What to produce:
Reproduce everything from the line containing "How do I perform: Click" down to the end of the rows, swapping "NONE" for "ALL" and keeping all else unchanged. Leave the pictures out of your answer.

Data extract start

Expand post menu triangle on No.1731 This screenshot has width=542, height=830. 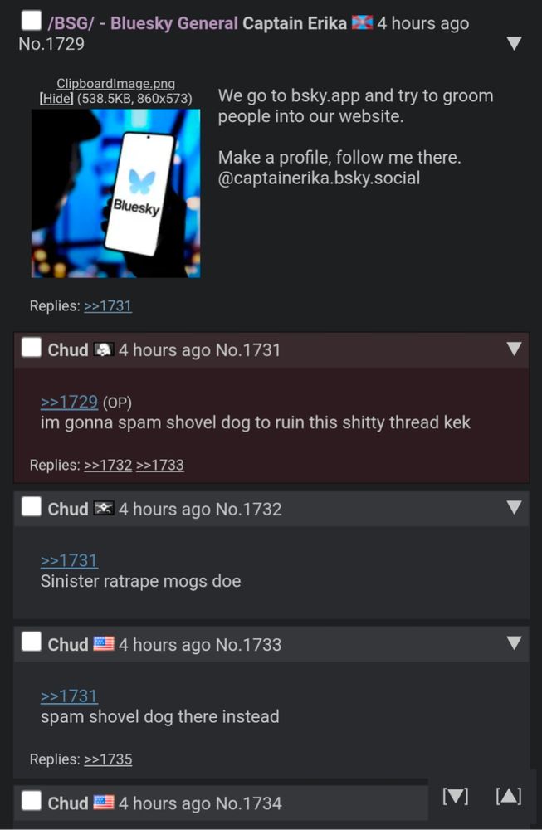click(x=514, y=349)
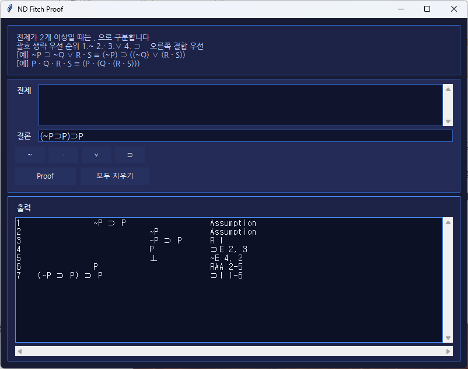
Task: Maximize the ND Fitch Proof window
Action: click(x=427, y=9)
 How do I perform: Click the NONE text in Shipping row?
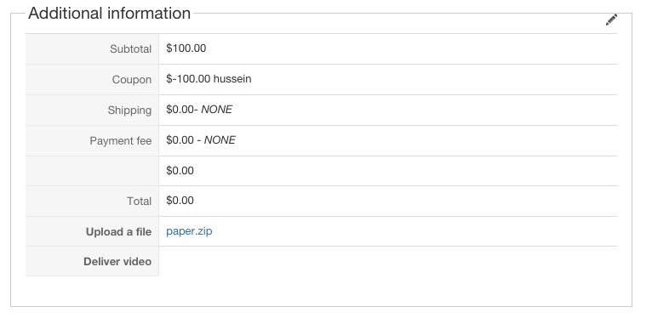(217, 109)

Data extract end

Written answer:
 How do I perform: Click the ALL text in Shipping row?
(217, 109)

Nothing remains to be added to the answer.